Tuesday, June 16, 2009

What do you mean you pull your hair???

I've got this secret...one that makes me feel as though I'm living two lives. To the rest of the world I'm so well put together but once I close the door behind me, the struggle begins. Such is the life of a person with Trichotillomania - Trich for short. Trich is an impulse control disorder or form of self-injury characterized by the repeated urge to pull out [bodily hair - from the scalp, lashes and other areas], sometimes resulting in noticeable bald patches (Source: Wikipedia).

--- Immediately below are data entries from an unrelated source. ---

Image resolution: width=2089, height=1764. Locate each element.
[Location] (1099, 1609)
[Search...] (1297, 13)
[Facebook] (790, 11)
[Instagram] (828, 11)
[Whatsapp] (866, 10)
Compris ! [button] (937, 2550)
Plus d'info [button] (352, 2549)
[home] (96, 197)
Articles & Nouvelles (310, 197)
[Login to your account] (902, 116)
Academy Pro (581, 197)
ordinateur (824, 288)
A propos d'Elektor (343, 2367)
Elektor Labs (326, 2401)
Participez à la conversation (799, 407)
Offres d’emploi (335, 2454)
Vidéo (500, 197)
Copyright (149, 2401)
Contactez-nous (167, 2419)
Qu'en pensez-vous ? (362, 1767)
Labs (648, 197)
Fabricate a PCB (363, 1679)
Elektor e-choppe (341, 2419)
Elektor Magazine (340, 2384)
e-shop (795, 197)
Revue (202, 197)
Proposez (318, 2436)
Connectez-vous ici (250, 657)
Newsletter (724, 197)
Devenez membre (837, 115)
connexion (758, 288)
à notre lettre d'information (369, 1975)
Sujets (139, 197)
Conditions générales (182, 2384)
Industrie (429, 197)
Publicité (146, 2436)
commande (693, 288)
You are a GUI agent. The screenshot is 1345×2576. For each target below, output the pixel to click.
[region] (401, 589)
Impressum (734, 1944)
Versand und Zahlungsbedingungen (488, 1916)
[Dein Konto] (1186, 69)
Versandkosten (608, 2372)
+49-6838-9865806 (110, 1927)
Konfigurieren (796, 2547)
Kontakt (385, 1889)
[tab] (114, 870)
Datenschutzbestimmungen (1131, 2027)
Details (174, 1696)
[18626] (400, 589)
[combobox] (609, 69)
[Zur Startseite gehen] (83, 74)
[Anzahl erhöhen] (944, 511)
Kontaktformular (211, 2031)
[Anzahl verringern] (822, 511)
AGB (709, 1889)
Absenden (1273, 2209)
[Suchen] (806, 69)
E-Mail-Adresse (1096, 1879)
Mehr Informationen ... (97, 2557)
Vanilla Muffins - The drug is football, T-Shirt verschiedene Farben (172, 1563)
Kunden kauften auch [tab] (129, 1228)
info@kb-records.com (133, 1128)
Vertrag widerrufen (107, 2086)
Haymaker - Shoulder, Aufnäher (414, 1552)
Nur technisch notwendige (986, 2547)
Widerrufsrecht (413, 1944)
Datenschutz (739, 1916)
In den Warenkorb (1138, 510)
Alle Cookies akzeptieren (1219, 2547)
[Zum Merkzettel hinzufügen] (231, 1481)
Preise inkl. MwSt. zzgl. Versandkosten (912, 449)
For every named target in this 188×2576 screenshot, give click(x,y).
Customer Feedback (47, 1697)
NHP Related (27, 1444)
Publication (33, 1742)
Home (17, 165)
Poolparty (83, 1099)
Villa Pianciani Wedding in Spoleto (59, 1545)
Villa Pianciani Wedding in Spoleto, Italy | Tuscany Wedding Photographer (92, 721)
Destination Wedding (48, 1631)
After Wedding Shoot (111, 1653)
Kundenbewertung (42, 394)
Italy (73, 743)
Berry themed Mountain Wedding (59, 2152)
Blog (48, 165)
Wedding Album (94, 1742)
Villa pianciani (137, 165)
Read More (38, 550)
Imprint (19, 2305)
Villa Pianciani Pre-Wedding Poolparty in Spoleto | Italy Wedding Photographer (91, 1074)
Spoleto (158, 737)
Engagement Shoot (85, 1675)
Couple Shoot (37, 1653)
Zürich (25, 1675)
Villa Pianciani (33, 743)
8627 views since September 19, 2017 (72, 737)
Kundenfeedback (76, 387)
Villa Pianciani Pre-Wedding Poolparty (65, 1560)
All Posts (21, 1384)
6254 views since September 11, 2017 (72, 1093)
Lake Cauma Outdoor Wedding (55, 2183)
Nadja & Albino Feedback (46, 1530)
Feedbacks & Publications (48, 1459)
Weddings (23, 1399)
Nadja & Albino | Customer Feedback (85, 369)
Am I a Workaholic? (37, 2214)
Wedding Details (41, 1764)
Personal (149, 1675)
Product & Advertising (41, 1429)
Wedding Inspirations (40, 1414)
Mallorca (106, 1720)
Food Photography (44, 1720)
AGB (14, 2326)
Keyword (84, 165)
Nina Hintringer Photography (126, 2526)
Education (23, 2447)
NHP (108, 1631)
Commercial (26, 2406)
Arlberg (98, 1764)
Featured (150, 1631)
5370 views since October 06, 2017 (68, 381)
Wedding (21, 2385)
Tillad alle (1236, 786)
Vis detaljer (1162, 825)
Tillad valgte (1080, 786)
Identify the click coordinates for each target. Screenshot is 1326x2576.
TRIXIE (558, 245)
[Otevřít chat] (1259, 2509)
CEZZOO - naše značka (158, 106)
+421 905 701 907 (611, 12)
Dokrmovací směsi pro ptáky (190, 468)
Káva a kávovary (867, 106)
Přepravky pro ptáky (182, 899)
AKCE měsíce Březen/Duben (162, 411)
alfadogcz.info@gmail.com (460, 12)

Why do I do this? If I knew that answer I'd have a full head of hair right now. See, it started as a result of wearing braids too tight, then stress, then it morphed into a strange way of responding to my stress. Today I'm hiding my inner self behind wigs -- cute though they are--- afraid to reveal the real me for fear of rejection.

Don't get me wrong....this is not a pity party...but a way to explain this dreaded action that I would not wish on my worst enemy. There's no patch, no pill, no step program for this vice...all you get is "find something else to do with your hands," or "wear gloves," or "why don't you just stop???" That's my favorite...if it was that easy would so many people struggle with Trich every day? I'm praying for a cure, or at the very least to one day wake up and find that the urge to pull is gone for good! That would be divine.

In the meantime, I have to continue loving myself, knowing that this is not a barrier to finding love. In fact, it's opened my eyes to how important SELF love is before one can share in a loving relationship. This is my journey...this is part of my spiritual path...this is my story...my hair story...and so as I close this inaugural chapter, I pray that by writing I will slowly shed the last shackles of trich that keep me pulling, keep me hiding, keep me from truly, fully being ME. 061609

1 comment:

  1. In a lot of ways we all do things to comfort us in times when we feel "unworthy". Yes, it sounds so easy to think we can just STOP or LOVE OURSELF.

    The truth is self love is a life long process and it's not so easy.

    The truth is when we sit alone in our own company, we are more exposed and just can't hide.

    The truth is when the truth hits us, growth begins.

    The truth is when growth begins, it hurts.

    The truth is we never stop growing.